__EXTRACTED TEXT__:
○ ○ ○ ○ ○
Sunday, February 3, 2008

Help on McLuhan

Introducing McLuhan
Initial thoughts

In the 1960s, Marshall McLuhan predicted that education would be transformed as society embraced what he called variously “electric technologies”, electronic technologies, or media. His arguments were both provocative and controversial. He became a celebrity. Some thought him a genius; others a charlatan. His most famous statement was the provocative “the medium is the message.”

After his death in 1980, his ideas seemed to vanish quickly. But somewhere around the beginning of the 21st century, people began to look back and to realize that his predictions and theories were coming true. Contemporary technologies were indeed having a critical impact on contemporary schooling and contemporary education.

Sir Ken Robinson said that we have no idea what we are teaching kids for. The future, he says, is just too unknown. His answer: We need to encourage creativity. McLuhan’s answer: Teaching about technology is the only way we can avoid being pulled down by the vortex of commercialism, hype, globalization.

McLuhan and his Canadian colleagues argued that the growing information technologies would transform formal education.

The basic idea behind media theory is that communication media are not simply conduits for transmitting information. Instead the media themselves influence the meaning of a message and therefore the media shape our society. Therefore, the media ultimately shape our educational system. The medium is the message. We shape our tools and thereafter our tools shape us.
○ ○ ○ ○ ○
__Element and text location listing__:
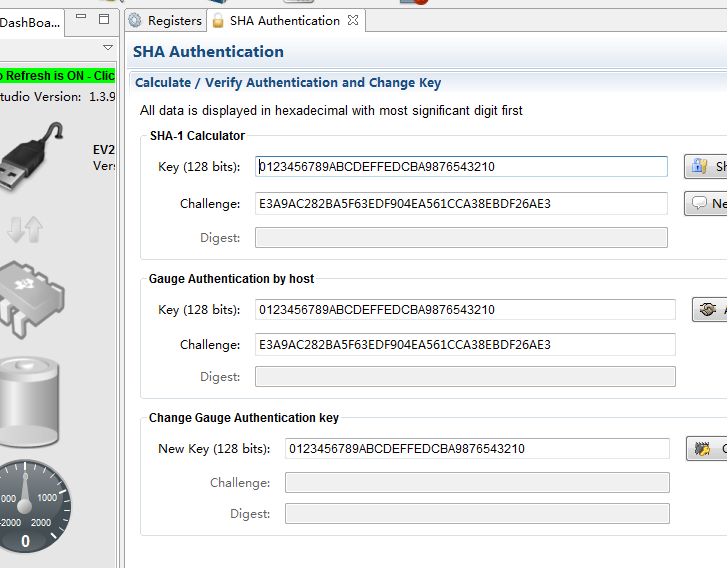
Task: Click the New challenge button
Action: 705,204
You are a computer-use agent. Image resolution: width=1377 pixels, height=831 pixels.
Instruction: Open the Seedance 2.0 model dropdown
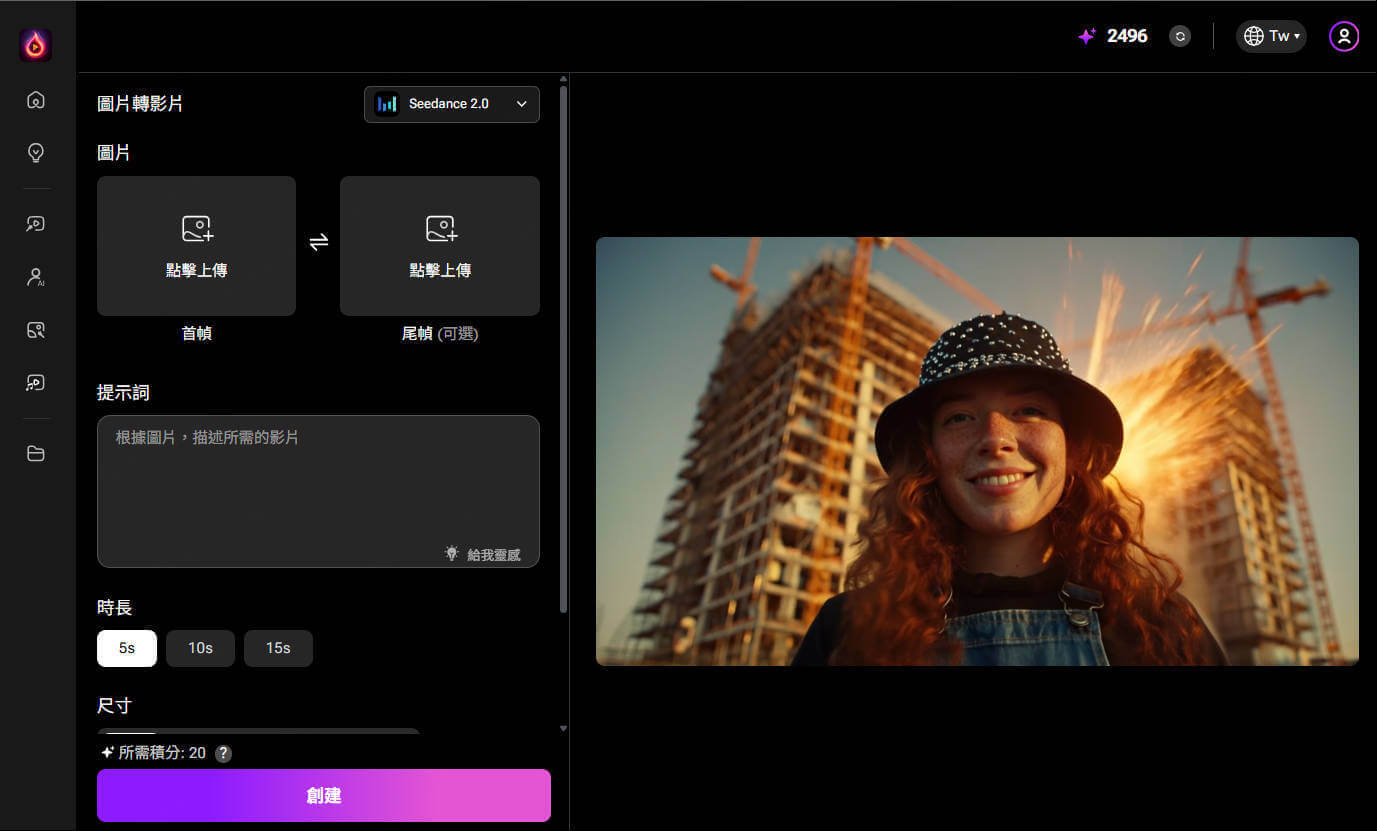[x=452, y=104]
○ ○ ○ ○ ○
__YOUR TASKS__:
**1)** In the text on McLuhan, what statement is called his most famous?
**2)** Continue the text on McLuhan and education from its final sentence.
The listing has no connection to the McLuhan text.

__RESULTS OF THE EXERCISE__:
**1)** "The medium is the message."

**2)**
McLuhan argued that all media do four things: They enhance a human function; they extend our senses. They make obsolete something that we used to use. They retrieve a function that we previously had lost. When pushed to the extreme they reverse into unintended functions.

We live in spaces. If our vision is highlighted, then we live in a visual space.
When audio is highlighted, we are in an acoustic space. Spaces were assumed to be based on our senses: sight, sound, smell, taste, touch.
Today, there seems to be a new electronic space. Or, digital space. Being thoughtful about digital space is sometimes dubbed digital citizenship.

McLuhan’s Wake is a 90 minute documentary film that explores McLuhan structured loosely through his “four laws”.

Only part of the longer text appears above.